This drastically reduced our process reload requirements, and we have no reloads during renewal for these more than 5,000 certificates. With the certificates having different expiration dates, we have roughly 100 renewals per day.
Thanks to our automated process, we have control over our certificates. For example, it's easy to invalidate certificates. We are pretty confident with the lifespan reduction, which will make the 47-day validity reduction easier in 2029.

Now let's go on to the second part: reducing reloads and service provisioning.

Since HAProxy 1.8, the way to provision services is to use server templates.

What are server templates? They're basically placeholders that indicate to HAProxy that a certain number of servers should be pre-provisioned for a given backend.

In this example, you can see that the backend be_dummy-app has pre-allocated four servers from index 0 to 3.

backend be_dummy-app
  timeout server 60s
  option httpchk GET /v1/agent/health/service/name/dummy-app?format=text HTTP/1.0
  http-check send-state default-server check port 8500 no-ssl check maxconn 200
  server-template srv 0-3 0.0.0.0:0 no-ssl check disabled

This can look confusing at first, but if you expand the configuration, this is equivalent to the following:

  server srv0 0.0.0.0:0 no-ssl check disabled
  server srv1 0.0.0.0:0 no-ssl check disabled
  server srv2 0.0.0.0:0 no-ssl check disabled
  server srv3 0.0.0.0:0 no-ssl check disabled

Here, you have server 0 to server 3. The server-template srv is a prefix. 0-3 is the index. Therefore, you have srv0, srv1, srv2, srv3.

This is how it looks in output of the runtime call show stat. You have server 0 to server 3 in MAINT state.

To provision a new server, you simply replace an unused server using the set server command.

One of the limitations of this model is that if you fill out all the servers at server 0 to 3, you need to update the server-template to extend the number of servers you can handle, and therefore, you need to reload HAProxy. This solution worked well until our users started using the "autoscaler" for the application.

We began to see the following pattern application/instance-wise.

Here, we observe an increase of 100 instances. During the morning, we see an increase from 115 instances to 600. So, you can imagine that using a server-template is not very well adapted for our pattern, as it needs too many reloads.

Here is where the dynamic server API comes in. This feature has been available since HAProxy 2.5. Let's now take a look at the configuration part.

First, it was a design choice that there's no more default values, so you can't set the default values. It's possible that for the service, you need to specify all the values at the server line, and therefore you should remove the default server option.

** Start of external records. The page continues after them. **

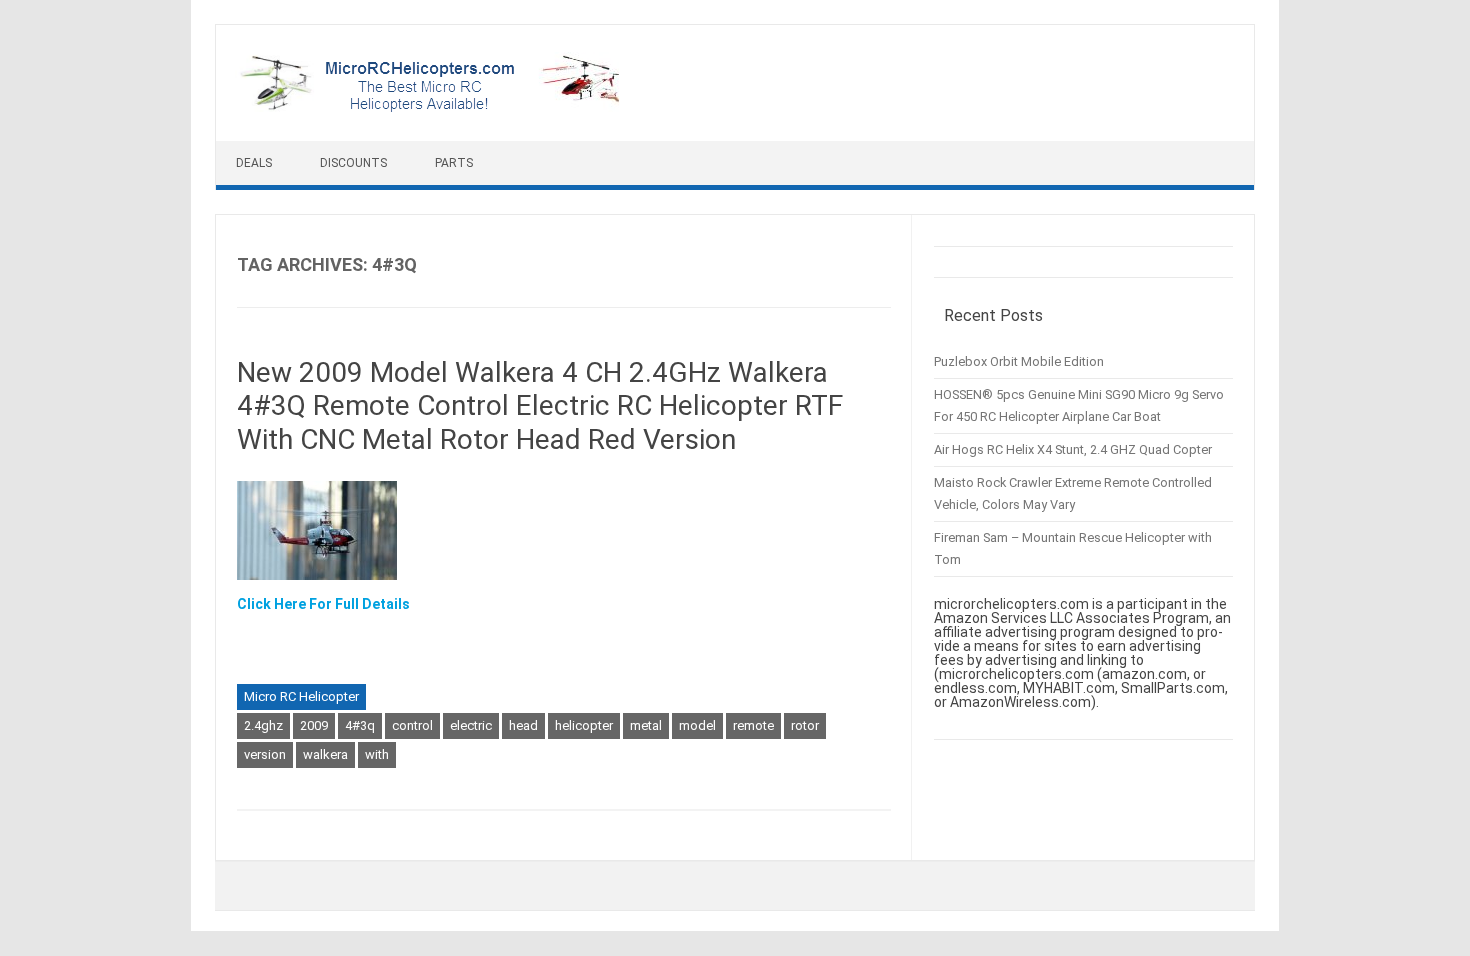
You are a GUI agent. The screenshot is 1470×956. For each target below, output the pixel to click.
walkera (325, 754)
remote (753, 725)
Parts (454, 163)
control (412, 725)
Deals (254, 163)
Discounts (353, 163)
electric (471, 725)
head (523, 725)
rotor (805, 725)
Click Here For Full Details (323, 604)
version (265, 754)
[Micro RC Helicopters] (431, 107)
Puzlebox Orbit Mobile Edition (1019, 361)
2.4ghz (263, 725)
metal (646, 725)
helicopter (584, 725)
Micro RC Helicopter (301, 696)
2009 (314, 725)
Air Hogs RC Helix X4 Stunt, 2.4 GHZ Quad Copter (1073, 449)
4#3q (360, 725)
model (697, 725)
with (377, 754)
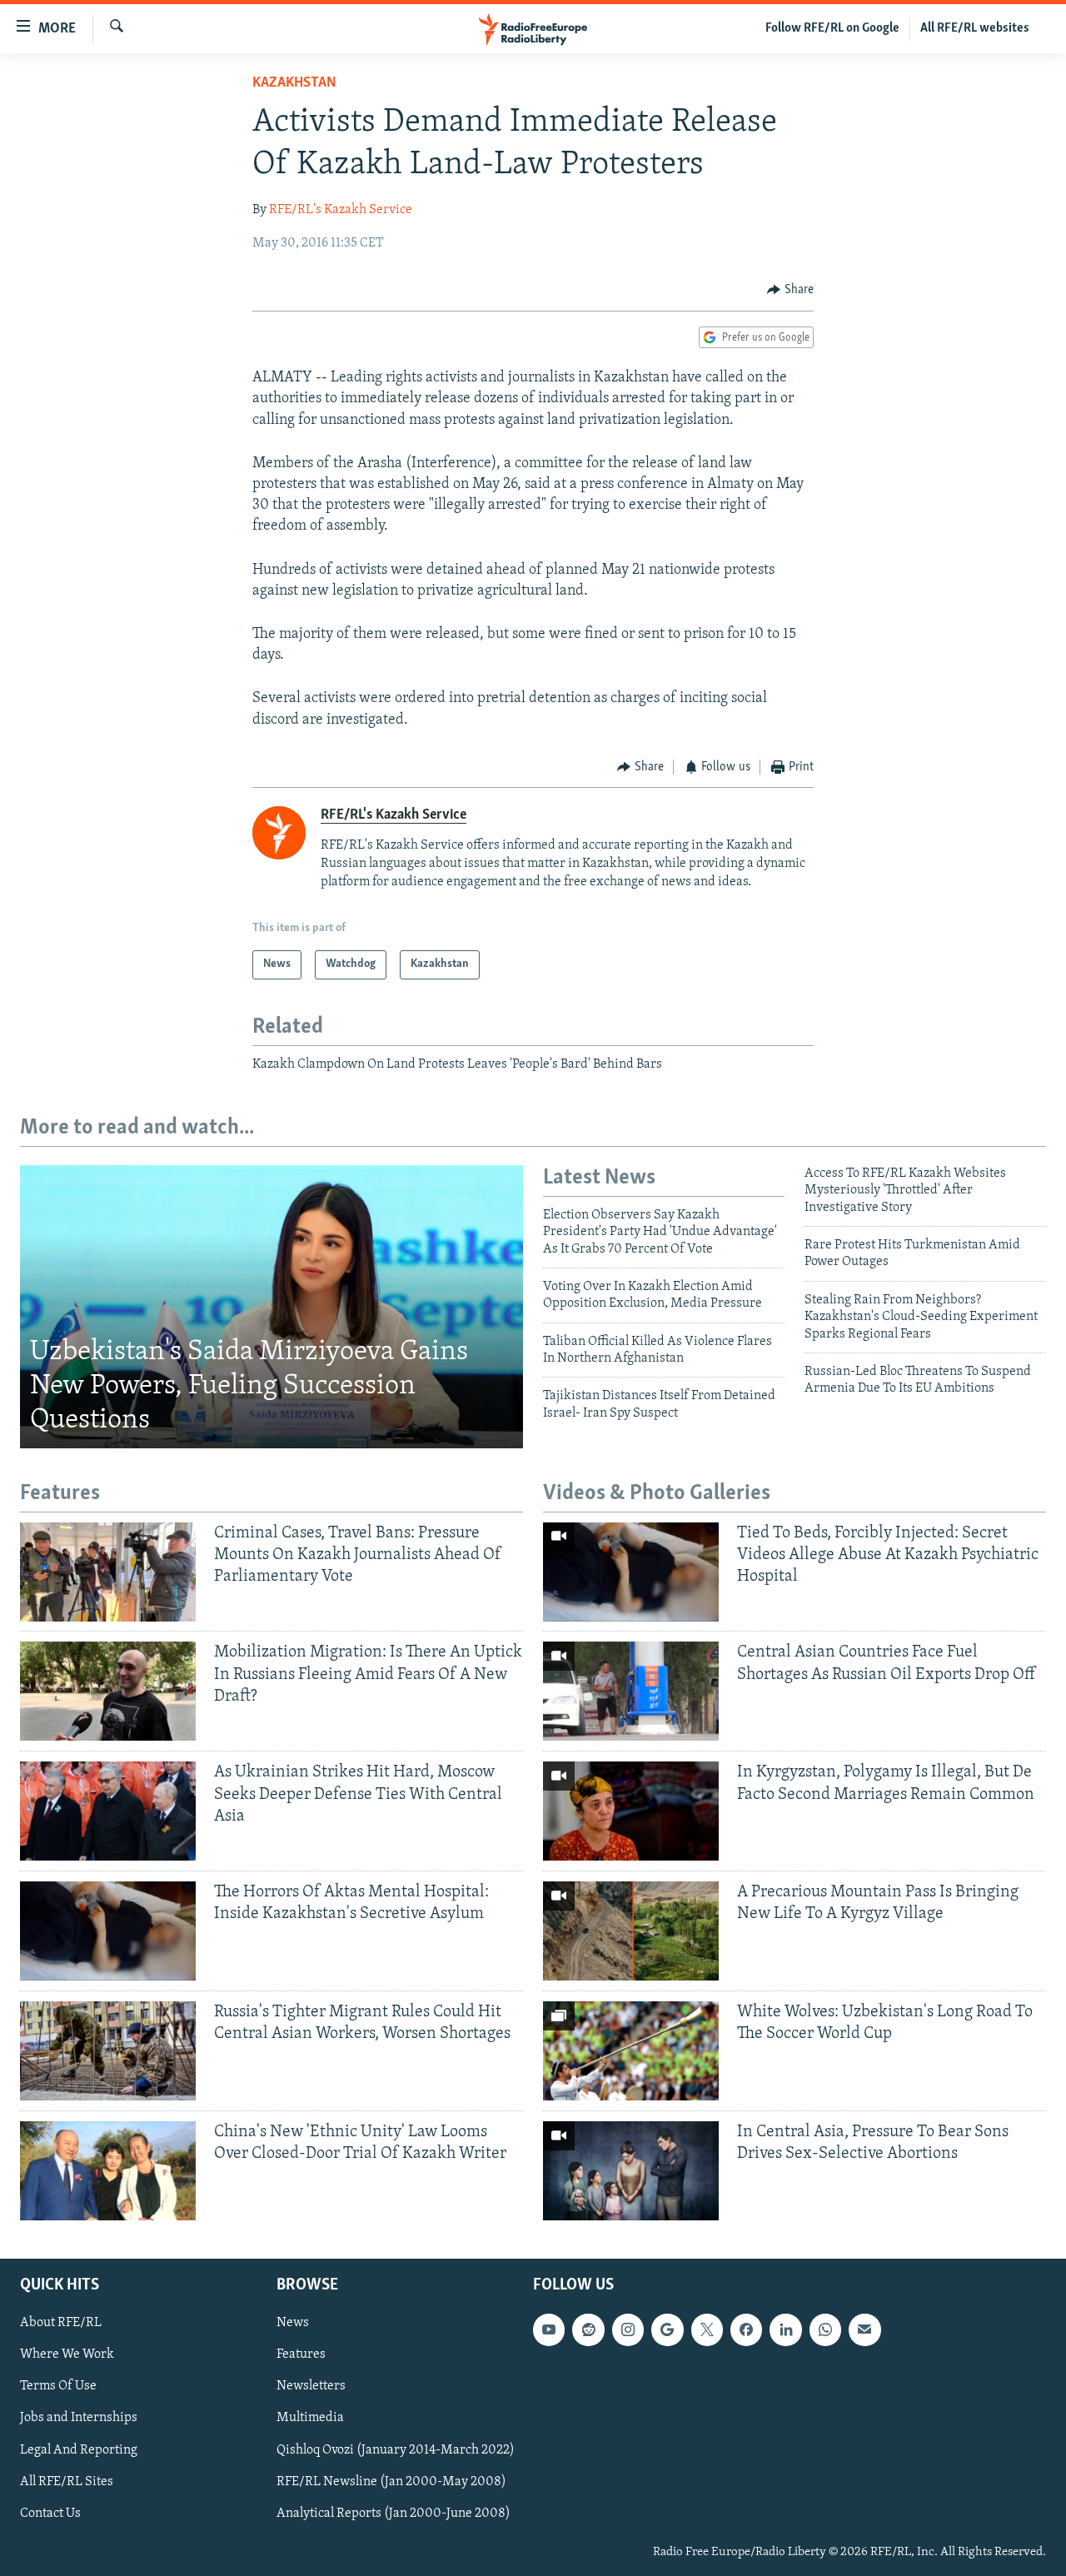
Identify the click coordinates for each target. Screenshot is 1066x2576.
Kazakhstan (294, 83)
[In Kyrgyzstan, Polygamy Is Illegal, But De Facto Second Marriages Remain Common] (631, 1811)
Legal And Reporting (78, 2449)
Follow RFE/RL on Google (832, 28)
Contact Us (50, 2513)
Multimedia (310, 2417)
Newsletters (311, 2386)
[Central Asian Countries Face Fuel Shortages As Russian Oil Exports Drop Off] (631, 1691)
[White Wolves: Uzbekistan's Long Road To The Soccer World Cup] (631, 2050)
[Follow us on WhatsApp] (825, 2329)
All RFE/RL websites (974, 28)
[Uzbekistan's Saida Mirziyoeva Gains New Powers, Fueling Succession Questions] (271, 1306)
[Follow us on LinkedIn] (785, 2329)
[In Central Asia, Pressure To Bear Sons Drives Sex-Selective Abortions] (631, 2170)
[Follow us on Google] (667, 2329)
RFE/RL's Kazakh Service (340, 210)
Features (301, 2354)
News (292, 2322)
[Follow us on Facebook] (746, 2329)
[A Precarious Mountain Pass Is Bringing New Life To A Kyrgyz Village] (631, 1931)
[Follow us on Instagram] (628, 2329)
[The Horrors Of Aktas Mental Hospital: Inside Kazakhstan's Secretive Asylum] (108, 1931)
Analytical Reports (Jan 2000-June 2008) (393, 2513)
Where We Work (67, 2354)
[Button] (790, 290)
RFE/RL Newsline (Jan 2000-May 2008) (391, 2482)
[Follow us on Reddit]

Here, for example, we have inserted a new server with a real name, my-server-for-demo, so there's no more srv plus index. Since there are no default values, you need to put everything here: the weight, the address, the port, maxconn, or whatever.

One of the great parts of dynamic servers is that, since we can now have named servers, we can have better logging. In the past, we used to put the IP and the port of the container inserted in the field user.srv, and in the case of issues with the container, it was kind of complicated to find the right physical server to investigate.

So, let's now try to add the server described two slides ago. The runtime call is done in 3 steps:

First you need to add the server, so during this call you need to pass all the options on the same line. Here we have the address, the weight, the ID, and so on.
Then you need to enable the health checks.
Then you need to enable the server.

Something that is very specific for usage is that we explicitly set the initial state to down and let the health check update the status of the server once it's ready. Here, the server appears instantly on the runtime API call (show stat).

Updating an attribute is as simple as calling the set server command. Here, we updated the weight from 10 to 30 – no reload required.

Deleting the server requires a few more steps:

First we disable the server so that it doesn't receive any new connections.
Then we need to shut down the session for all existing sessions for the server.
After that we need to wait for the server to become in removable state. We wait up to 100ms.
Then if the previous command is successful then we can delete the server.

You can see in the runtime API output (show stat) that there's no more server. Something I didn't mention is that we enable the severity as a number, meaning that each command that runs before returns an integer, so something below 3 means that it's in error status, and using the previous error status, we decide whether or not to execute the next command.

I wanted to make a general remark that is valid for any runtime call, not only servers. When you update using the Runtime API, it doesn't update the files on the disk. You need to write all the stuff you pushed into the runtime into the configuration file, or any files, certificates, or whatever. This is to avoid any loss in case of process restart or reload.

What are the benefits?

We drastically reduced the reloads, which helps to improve the resource consumption. Like I said previously, reloads are expensive and thanks to the dynamic server API we have more predictable resource usage on our system.
This also improves the metrics since reloading resets the previous metrics to 0.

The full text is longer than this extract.